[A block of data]
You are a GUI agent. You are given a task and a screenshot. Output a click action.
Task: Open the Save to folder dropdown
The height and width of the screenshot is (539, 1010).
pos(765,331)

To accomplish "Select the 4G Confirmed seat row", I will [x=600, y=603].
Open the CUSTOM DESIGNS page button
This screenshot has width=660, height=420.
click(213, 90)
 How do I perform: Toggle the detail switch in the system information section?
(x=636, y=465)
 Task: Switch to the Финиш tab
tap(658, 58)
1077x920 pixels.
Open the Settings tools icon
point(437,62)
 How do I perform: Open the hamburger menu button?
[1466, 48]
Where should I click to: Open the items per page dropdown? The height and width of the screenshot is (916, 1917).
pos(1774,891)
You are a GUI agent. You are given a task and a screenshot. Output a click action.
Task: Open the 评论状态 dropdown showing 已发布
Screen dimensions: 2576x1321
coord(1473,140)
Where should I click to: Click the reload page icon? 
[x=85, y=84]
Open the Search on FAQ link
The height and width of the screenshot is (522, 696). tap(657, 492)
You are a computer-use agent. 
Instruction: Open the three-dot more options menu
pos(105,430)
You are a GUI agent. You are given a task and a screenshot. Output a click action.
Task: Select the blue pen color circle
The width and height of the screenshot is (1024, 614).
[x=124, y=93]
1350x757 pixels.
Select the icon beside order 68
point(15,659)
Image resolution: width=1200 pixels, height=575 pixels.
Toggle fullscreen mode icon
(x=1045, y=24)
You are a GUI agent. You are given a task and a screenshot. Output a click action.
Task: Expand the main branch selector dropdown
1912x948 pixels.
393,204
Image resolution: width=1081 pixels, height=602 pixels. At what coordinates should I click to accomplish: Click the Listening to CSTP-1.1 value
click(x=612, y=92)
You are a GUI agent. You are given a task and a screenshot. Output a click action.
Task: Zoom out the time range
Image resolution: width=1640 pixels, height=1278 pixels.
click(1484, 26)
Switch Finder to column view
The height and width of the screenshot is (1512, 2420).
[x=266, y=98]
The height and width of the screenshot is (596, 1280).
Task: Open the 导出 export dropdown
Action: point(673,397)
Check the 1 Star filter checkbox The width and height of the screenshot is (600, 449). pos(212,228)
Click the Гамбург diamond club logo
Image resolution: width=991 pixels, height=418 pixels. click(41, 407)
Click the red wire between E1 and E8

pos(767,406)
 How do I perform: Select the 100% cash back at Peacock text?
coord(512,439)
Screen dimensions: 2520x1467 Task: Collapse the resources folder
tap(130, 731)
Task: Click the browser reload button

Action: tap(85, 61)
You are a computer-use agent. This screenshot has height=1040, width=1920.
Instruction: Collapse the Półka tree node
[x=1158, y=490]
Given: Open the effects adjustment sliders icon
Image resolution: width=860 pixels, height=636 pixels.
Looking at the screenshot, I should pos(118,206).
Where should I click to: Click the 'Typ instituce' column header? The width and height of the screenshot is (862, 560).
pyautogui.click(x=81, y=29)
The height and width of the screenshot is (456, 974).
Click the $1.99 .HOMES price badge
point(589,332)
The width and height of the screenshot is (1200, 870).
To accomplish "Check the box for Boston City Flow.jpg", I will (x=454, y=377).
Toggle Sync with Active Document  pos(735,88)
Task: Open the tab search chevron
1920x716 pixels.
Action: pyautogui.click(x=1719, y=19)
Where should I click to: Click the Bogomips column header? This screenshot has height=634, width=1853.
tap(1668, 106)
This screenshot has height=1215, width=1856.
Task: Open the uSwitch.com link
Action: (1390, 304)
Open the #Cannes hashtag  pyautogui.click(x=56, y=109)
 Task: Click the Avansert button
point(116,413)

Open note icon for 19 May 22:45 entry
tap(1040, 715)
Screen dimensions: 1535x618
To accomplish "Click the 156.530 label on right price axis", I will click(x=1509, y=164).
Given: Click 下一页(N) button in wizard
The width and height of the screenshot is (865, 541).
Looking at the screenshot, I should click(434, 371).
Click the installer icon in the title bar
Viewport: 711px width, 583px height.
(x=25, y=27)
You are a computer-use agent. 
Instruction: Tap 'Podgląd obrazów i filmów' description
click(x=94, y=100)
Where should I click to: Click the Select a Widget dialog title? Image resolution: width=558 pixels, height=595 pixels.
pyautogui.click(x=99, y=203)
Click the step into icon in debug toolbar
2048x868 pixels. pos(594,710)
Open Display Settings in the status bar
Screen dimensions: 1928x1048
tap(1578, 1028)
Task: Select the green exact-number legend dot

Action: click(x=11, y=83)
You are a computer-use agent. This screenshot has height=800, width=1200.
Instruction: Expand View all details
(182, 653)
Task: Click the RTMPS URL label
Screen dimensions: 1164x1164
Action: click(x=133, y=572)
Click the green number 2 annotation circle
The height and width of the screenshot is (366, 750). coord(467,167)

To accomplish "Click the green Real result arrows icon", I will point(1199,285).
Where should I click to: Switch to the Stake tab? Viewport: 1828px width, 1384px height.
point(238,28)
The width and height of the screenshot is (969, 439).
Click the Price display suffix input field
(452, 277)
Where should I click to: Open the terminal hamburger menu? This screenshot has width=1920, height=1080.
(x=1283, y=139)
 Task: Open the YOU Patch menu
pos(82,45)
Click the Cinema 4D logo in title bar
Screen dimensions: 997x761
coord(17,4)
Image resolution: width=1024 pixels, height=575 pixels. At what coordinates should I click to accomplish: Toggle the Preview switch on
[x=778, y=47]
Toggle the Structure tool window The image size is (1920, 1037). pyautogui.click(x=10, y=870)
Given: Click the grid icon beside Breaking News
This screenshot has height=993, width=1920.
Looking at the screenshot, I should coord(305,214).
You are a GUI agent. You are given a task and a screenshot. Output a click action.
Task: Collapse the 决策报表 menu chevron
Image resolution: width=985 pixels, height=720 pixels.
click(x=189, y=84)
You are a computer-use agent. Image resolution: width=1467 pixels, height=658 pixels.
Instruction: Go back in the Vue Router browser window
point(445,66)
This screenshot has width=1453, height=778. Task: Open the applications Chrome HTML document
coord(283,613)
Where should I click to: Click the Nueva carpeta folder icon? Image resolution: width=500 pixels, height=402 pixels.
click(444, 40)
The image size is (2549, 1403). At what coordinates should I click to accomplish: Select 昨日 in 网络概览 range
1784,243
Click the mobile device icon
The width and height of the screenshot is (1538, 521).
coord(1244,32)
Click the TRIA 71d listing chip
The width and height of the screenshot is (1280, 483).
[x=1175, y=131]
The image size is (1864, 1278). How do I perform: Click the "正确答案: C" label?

**Given task:** Extract the rows beginning with the line that contains "has height=800, width=1200." and continuing through the line that contains "click(x=189, y=84)", copying each line verbatim.

**Final result:**
You are a computer-use agent. This screenshot has height=800, width=1200.
Instruction: Expand View all details
(182, 653)
Task: Click the RTMPS URL label
Screen dimensions: 1164x1164
Action: click(x=133, y=572)
Click the green number 2 annotation circle
The height and width of the screenshot is (366, 750). coord(467,167)

To accomplish "Click the green Real result arrows icon", I will point(1199,285).
Where should I click to: Switch to the Stake tab? Viewport: 1828px width, 1384px height.
point(238,28)
The width and height of the screenshot is (969, 439).
Click the Price display suffix input field
(452, 277)
Where should I click to: Open the terminal hamburger menu? This screenshot has width=1920, height=1080.
(x=1283, y=139)
 Task: Open the YOU Patch menu
pos(82,45)
Click the Cinema 4D logo in title bar
Screen dimensions: 997x761
coord(17,4)
Image resolution: width=1024 pixels, height=575 pixels. At what coordinates should I click to accomplish: Toggle the Preview switch on
[x=778, y=47]
Toggle the Structure tool window The image size is (1920, 1037). pyautogui.click(x=10, y=870)
Given: Click the grid icon beside Breaking News
This screenshot has height=993, width=1920.
Looking at the screenshot, I should coord(305,214).
You are a GUI agent. You are given a task and a screenshot. Output a click action.
Task: Collapse the 决策报表 menu chevron
Image resolution: width=985 pixels, height=720 pixels.
click(x=189, y=84)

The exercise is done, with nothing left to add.